[Stored items]
=== Section Start ===

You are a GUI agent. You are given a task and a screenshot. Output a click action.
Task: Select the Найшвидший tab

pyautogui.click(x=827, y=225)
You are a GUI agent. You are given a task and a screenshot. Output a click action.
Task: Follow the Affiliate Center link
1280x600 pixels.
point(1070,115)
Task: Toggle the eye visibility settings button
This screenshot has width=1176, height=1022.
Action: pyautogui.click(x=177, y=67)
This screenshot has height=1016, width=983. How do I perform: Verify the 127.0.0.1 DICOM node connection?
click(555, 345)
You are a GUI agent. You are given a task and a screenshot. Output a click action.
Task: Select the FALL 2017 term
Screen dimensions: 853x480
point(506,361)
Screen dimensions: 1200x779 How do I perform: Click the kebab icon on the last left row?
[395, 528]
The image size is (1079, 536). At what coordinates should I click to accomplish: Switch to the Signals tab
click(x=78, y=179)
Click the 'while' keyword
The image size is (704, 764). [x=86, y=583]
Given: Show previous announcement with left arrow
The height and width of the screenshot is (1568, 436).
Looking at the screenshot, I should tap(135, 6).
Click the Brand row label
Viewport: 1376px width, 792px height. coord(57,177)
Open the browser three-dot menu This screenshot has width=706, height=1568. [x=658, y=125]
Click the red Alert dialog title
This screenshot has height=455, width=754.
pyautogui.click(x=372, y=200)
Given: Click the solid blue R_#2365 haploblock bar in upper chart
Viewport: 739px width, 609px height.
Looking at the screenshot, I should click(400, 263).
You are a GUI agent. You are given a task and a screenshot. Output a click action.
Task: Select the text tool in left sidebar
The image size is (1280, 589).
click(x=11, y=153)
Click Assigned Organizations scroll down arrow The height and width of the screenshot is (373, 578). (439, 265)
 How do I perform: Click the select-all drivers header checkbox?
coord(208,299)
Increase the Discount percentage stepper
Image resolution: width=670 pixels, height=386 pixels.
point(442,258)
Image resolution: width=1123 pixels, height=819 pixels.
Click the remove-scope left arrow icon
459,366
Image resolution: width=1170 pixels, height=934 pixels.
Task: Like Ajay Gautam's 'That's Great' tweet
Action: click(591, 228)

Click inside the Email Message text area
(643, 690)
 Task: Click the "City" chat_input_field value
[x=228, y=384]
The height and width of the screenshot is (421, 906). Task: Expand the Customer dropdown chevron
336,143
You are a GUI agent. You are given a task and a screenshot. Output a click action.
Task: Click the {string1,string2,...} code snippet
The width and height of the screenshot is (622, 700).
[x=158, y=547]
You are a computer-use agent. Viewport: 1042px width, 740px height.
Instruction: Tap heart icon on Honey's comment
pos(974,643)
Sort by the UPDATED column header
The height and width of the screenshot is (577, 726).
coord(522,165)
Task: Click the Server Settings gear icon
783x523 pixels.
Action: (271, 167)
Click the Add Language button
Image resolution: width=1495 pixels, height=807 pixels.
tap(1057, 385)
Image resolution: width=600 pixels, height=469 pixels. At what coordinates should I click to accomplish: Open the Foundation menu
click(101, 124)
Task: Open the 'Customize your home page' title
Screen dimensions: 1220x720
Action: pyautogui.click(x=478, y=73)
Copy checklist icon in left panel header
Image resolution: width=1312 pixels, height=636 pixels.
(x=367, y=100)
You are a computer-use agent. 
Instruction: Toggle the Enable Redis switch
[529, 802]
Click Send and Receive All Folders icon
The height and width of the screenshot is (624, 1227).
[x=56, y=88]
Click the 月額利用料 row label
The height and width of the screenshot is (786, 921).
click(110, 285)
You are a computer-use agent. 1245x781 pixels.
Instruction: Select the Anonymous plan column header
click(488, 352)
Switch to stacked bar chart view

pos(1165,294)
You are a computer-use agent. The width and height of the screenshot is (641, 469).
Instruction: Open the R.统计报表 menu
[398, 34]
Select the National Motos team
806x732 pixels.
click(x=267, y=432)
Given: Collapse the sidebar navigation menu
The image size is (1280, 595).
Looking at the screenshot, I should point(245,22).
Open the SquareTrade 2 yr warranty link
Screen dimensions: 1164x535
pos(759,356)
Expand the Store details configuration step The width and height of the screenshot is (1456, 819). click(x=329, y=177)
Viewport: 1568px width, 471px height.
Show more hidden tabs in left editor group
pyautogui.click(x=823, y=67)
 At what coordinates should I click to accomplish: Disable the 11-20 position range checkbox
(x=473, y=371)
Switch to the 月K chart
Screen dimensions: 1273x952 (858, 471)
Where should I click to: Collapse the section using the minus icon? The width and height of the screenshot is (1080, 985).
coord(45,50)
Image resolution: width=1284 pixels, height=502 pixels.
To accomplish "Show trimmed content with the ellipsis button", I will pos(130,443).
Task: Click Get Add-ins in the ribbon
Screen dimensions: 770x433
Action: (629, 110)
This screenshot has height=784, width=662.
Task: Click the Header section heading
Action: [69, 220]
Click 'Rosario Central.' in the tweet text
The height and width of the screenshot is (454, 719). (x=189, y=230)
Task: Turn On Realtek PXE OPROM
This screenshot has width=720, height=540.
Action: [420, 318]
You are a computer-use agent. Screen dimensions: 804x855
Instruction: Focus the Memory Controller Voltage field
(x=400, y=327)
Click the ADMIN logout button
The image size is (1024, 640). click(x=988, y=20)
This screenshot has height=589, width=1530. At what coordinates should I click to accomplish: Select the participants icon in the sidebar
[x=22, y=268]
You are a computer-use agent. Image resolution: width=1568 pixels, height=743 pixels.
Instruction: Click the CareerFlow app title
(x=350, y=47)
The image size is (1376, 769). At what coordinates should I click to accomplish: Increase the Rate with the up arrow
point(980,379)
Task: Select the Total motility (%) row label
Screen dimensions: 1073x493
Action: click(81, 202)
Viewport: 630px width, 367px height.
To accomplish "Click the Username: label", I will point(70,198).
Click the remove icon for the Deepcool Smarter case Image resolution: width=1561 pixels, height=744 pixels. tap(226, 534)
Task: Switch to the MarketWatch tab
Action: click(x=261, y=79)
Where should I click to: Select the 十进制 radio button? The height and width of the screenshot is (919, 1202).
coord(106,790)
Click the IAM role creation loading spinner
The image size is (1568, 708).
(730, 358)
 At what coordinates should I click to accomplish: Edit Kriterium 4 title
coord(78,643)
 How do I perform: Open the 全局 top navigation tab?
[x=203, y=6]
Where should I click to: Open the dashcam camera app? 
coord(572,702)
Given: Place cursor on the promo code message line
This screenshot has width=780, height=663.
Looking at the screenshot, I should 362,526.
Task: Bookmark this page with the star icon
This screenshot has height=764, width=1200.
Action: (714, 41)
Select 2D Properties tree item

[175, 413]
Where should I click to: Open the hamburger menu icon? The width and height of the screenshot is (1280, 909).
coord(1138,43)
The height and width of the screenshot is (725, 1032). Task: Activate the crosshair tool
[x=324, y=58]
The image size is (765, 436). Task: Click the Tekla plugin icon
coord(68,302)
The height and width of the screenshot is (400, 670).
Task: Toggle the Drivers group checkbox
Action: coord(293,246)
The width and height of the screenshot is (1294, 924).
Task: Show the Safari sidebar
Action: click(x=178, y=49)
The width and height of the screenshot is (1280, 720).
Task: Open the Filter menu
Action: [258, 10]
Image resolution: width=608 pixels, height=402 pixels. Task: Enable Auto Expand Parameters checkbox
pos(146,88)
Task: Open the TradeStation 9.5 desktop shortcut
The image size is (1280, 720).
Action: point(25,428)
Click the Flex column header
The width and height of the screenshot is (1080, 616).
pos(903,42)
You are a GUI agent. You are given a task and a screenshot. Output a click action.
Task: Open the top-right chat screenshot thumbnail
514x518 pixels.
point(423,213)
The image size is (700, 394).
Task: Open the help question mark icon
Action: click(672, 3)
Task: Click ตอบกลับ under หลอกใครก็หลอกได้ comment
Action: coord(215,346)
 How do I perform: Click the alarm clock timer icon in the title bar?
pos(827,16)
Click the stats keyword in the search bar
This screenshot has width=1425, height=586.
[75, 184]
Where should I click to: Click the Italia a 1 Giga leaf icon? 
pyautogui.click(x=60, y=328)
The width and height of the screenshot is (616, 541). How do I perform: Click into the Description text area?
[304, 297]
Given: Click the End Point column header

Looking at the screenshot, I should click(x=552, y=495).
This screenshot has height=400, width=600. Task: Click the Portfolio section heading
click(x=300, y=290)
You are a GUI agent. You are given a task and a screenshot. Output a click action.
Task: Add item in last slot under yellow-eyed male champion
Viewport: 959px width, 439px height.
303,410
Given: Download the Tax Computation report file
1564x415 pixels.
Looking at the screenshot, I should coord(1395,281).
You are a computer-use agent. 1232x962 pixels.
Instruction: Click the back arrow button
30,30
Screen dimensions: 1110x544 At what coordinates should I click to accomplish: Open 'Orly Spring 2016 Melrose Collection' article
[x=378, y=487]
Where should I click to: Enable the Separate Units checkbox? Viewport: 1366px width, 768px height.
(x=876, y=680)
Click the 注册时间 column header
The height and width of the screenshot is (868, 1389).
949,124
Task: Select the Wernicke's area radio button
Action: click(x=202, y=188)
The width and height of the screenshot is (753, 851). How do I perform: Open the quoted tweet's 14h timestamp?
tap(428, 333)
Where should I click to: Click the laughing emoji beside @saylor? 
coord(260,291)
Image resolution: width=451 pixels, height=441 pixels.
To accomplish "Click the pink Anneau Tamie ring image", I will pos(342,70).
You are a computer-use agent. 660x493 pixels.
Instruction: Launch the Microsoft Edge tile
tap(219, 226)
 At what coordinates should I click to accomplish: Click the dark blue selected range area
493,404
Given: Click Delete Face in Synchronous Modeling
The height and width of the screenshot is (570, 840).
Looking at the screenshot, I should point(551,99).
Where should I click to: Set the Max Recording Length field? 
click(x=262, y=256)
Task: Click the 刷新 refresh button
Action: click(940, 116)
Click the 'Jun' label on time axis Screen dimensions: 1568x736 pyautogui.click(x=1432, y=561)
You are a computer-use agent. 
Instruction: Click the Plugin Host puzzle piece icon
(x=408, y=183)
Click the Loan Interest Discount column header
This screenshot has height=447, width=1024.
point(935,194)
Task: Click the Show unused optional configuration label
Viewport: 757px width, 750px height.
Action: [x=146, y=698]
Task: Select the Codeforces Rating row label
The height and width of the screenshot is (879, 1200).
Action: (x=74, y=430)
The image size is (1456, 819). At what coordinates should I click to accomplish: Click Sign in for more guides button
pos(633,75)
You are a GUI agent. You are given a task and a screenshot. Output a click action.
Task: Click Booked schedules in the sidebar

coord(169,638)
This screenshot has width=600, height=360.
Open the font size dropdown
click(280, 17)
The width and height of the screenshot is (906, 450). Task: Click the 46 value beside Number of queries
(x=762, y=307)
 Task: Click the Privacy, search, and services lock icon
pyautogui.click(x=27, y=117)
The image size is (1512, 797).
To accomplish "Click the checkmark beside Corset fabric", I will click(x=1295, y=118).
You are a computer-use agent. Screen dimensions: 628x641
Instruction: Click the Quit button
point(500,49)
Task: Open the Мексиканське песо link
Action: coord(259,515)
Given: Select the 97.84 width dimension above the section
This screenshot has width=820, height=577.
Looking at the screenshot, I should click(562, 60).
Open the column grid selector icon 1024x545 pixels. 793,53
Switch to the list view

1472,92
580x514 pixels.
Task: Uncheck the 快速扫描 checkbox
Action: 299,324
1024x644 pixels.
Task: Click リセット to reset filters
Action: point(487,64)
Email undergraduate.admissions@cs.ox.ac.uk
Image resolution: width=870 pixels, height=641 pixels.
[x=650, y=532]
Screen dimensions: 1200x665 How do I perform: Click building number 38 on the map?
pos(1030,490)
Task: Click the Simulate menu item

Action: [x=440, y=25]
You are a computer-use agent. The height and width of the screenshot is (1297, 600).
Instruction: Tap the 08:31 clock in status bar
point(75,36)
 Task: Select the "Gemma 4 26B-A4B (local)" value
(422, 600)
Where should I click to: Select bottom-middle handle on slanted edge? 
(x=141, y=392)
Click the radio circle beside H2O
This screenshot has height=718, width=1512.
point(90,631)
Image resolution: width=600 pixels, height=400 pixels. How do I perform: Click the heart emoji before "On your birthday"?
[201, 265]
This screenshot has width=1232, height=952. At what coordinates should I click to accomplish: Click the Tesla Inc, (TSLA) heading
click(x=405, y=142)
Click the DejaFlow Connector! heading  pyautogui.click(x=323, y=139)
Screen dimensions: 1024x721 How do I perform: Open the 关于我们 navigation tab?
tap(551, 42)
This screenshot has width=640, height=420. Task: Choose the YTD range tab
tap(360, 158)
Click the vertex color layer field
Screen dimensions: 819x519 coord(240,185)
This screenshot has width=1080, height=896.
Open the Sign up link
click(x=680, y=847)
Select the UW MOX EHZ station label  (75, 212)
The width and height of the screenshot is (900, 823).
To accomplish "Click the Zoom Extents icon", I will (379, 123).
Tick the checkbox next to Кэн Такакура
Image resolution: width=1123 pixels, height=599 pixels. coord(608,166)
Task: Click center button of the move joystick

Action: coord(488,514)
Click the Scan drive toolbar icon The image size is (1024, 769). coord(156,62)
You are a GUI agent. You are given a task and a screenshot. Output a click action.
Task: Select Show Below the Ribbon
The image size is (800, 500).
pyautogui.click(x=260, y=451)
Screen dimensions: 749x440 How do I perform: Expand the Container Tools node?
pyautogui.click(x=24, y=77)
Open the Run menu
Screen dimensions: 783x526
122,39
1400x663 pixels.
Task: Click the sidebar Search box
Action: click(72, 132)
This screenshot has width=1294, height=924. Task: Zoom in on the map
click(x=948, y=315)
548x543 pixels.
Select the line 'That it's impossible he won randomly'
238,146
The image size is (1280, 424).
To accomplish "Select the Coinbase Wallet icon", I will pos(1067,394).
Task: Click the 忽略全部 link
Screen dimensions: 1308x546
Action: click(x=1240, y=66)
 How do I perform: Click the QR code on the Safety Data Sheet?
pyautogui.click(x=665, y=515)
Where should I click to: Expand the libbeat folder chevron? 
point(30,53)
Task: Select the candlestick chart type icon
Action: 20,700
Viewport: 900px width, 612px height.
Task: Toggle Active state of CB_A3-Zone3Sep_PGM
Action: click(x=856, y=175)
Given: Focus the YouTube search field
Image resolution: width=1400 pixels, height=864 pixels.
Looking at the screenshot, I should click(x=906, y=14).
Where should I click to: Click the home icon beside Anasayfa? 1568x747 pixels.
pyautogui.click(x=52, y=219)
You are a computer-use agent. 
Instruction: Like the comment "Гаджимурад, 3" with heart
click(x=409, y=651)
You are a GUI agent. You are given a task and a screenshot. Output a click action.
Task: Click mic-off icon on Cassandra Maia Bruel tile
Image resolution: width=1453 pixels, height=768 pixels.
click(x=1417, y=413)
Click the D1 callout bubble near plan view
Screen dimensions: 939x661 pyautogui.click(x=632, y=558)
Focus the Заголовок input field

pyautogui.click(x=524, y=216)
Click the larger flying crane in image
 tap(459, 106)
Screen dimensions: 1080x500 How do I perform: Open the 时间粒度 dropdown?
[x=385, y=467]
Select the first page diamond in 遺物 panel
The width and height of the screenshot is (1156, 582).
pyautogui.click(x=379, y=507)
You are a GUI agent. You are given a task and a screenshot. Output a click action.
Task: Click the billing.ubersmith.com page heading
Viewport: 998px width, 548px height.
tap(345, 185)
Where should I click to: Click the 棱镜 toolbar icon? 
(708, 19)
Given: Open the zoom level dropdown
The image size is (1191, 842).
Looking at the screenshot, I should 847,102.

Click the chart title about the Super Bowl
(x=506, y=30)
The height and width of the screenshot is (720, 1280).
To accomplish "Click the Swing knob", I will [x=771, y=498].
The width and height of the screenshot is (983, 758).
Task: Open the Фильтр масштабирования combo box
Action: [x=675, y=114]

=== Section End ===

INSTRUCTIONS TO FOLLOW: Count every line of the entries that includes "configuration", and say the number alone.

EXERCISE ANSWER: 2